▶ _Task item_:
Every line with the word "computer" in it should be extracted from the data that follows.

▶ _Data for review_:
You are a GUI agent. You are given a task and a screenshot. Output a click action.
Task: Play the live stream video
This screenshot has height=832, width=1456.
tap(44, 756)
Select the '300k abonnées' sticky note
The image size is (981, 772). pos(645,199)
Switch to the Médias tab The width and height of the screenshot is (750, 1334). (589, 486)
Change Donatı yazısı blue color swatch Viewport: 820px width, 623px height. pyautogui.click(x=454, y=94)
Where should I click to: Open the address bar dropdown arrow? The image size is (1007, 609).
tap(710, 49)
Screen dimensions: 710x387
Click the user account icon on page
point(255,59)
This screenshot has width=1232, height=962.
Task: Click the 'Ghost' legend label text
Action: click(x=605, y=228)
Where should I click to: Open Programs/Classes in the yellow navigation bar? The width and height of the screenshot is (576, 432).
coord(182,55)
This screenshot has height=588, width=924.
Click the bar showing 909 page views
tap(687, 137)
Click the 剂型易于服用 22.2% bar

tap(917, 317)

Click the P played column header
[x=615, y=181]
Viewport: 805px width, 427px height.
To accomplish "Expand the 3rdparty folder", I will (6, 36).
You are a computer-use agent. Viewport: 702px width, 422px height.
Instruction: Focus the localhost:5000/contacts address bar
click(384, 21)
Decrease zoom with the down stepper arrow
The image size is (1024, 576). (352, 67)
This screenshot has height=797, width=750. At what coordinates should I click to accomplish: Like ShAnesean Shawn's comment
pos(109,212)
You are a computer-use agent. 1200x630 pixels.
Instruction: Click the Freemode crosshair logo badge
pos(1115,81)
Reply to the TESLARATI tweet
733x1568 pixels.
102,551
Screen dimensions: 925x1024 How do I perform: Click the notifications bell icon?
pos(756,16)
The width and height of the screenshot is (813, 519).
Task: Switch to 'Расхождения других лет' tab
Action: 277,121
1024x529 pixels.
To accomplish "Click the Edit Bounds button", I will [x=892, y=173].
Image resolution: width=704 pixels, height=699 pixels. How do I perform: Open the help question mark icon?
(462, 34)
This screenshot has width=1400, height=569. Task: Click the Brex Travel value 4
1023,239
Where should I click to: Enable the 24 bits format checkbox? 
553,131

▶ _Task result_:
You are a computer-use agent. Viewport: 702px width, 422px height.
You are a computer-use agent. 1200x630 pixels.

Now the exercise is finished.